Review of the facility water management program binder showed it only included water temperatures and a template of a program to follow. It did not contain documentation that describes the facility's water system, a risk assessment that identified high risk areas or supporting documentation of any areas or resident population that exhibit greater risk than the general population and no documentation of identified control points.
During an interview on 03/19/25 at 10:50 A.M., the Infection Preventionist said the following:
-The Maintenance Director was responsible for the water management program;
-She was not a part of the water management team;
-She had not been involved with conducting a risk assessment with the water management team annually to identify where Legionella and other opportunistic waterborne pathogens could grow and spread in the facility's water systems.

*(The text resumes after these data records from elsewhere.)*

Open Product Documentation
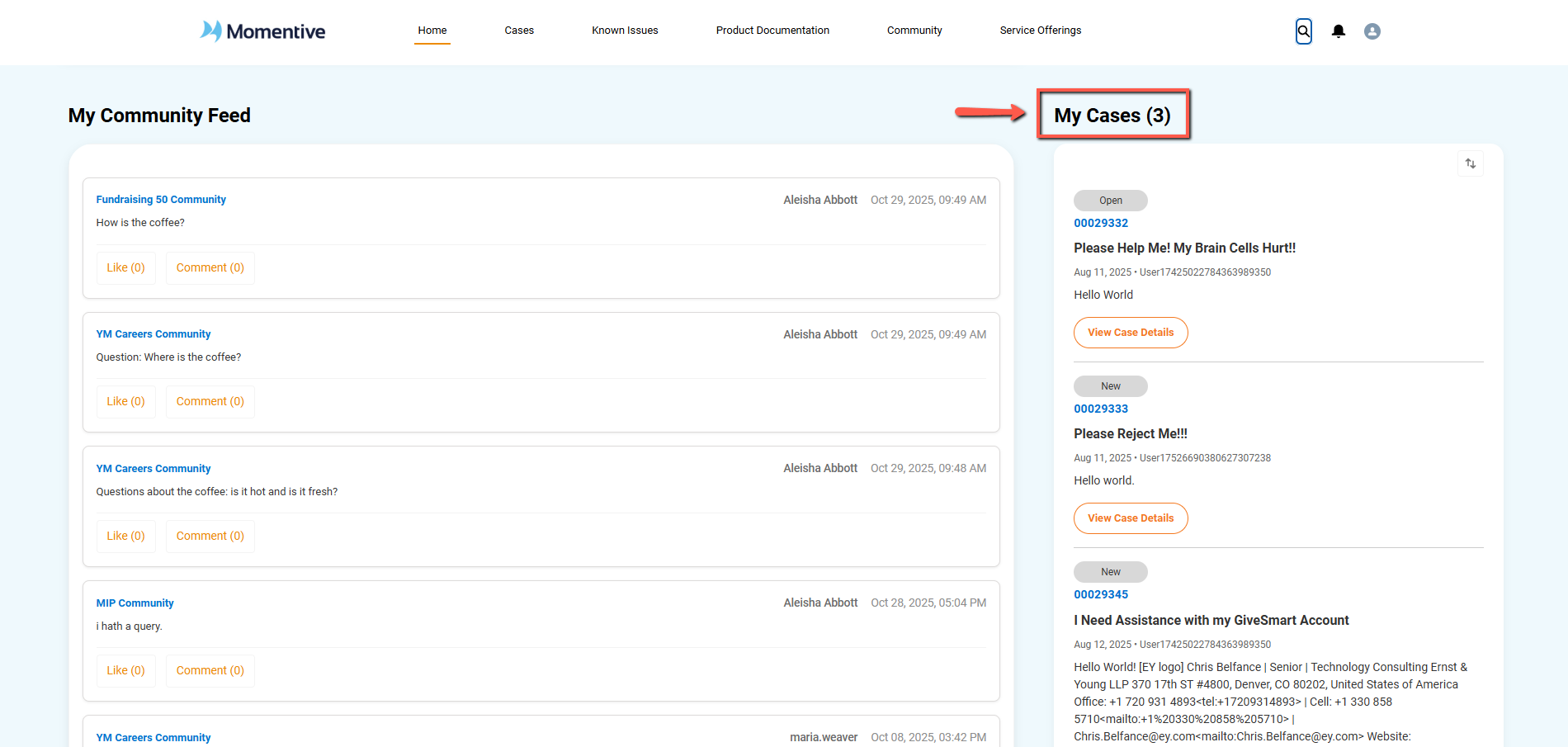The height and width of the screenshot is (747, 1568). (x=772, y=30)
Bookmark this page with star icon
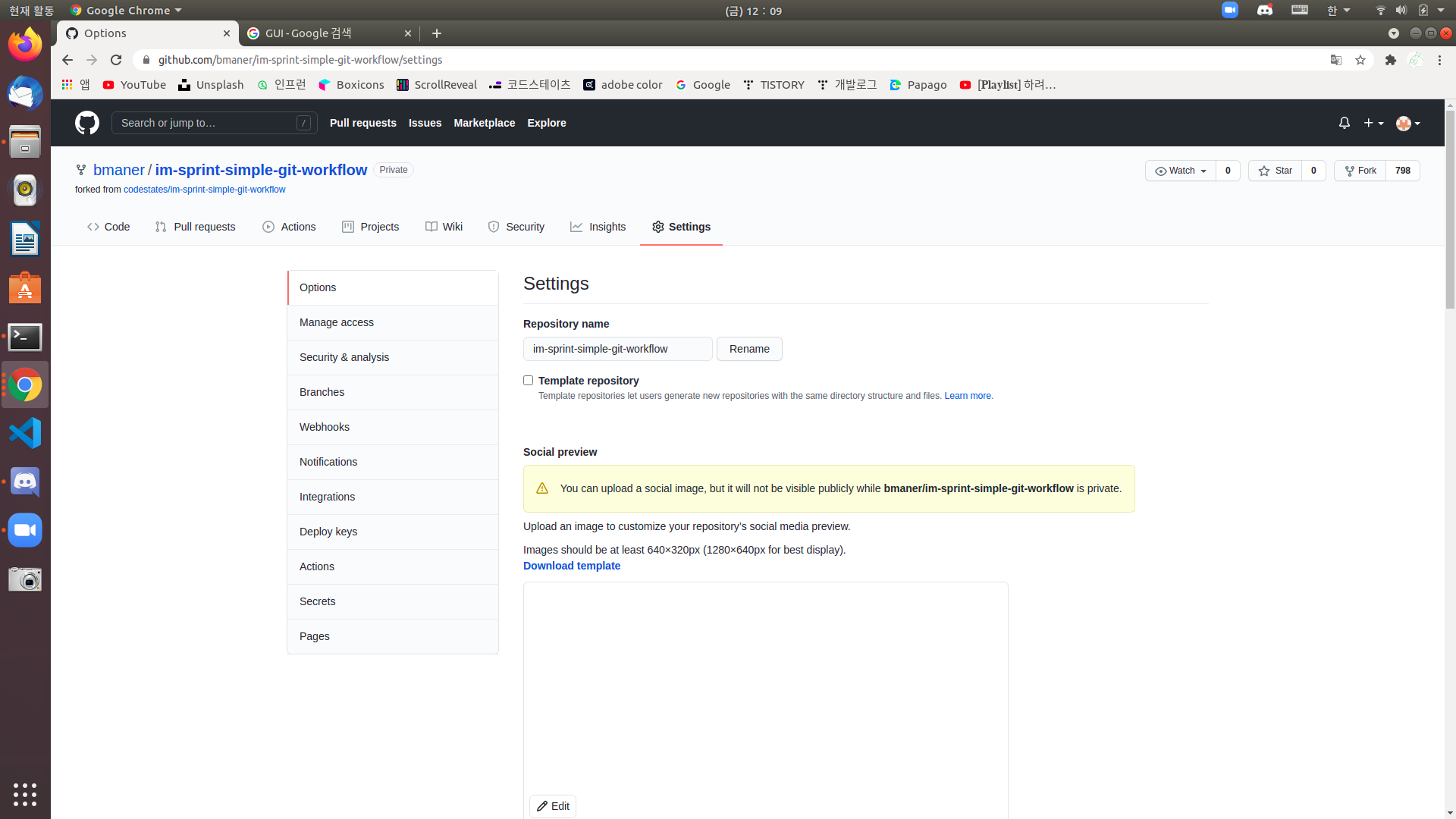The image size is (1456, 819). [1360, 60]
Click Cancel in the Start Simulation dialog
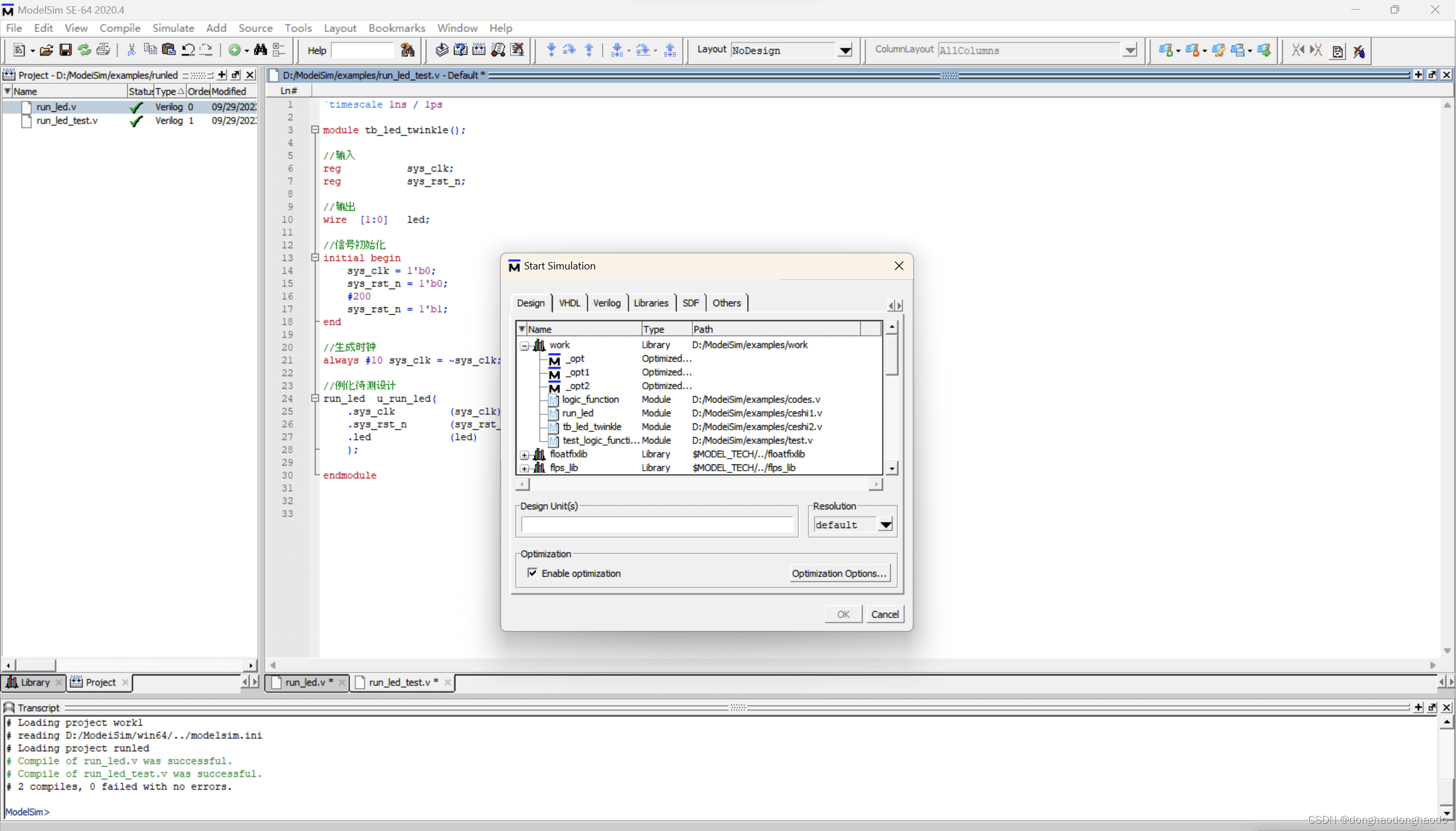 [885, 613]
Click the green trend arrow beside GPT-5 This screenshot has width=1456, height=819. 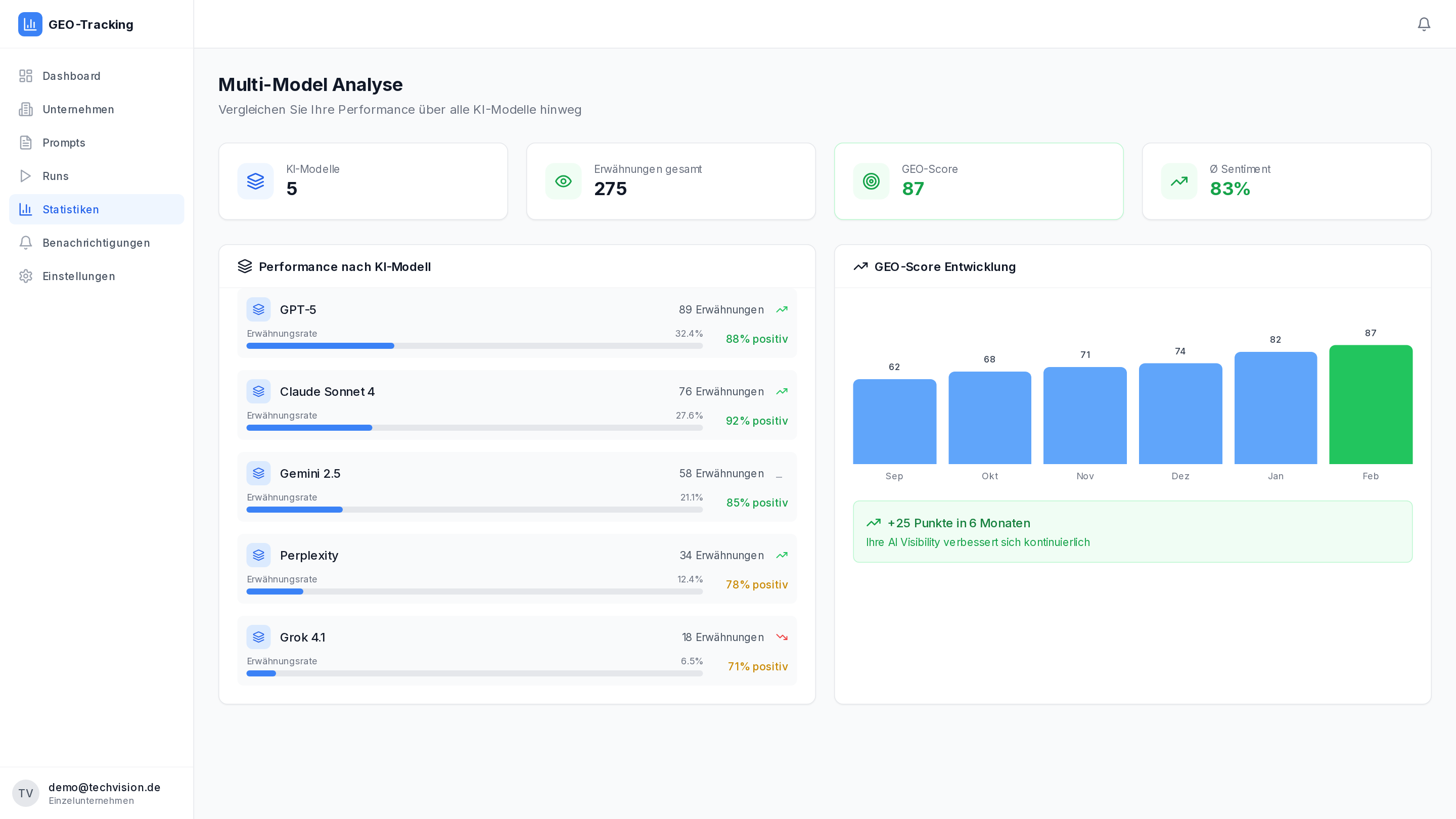[x=782, y=310]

During an interview on 03/19/25 at 12:15 P.M., the Maintenance Director said the following:
-The only thing he does with the water management program was check water temperatures weekly;
-He had no facility map or tracing that he does;
-There was no water management team, he was the only one that did anything with it.
-He had never been involved with conducting a risk assessment.
During an interview on 03/20/25 at 4:40 P.M., the DON said the following:
-She would expect the water management program to be followed per policy;
-She was not a part of the water management team;
-She had not been involved with conducting a risk assessment with the water management team annually to identify where Legionella and other opportunistic waterborne pathogens could grow and spread in the facility's water systems.
-She was not aware there were things the policy directed the DON to do regarding Legionella.
During an interview of 03/20/25 at 5:05 P.M., the Administrator said she would expect the water management program to be followed per policy.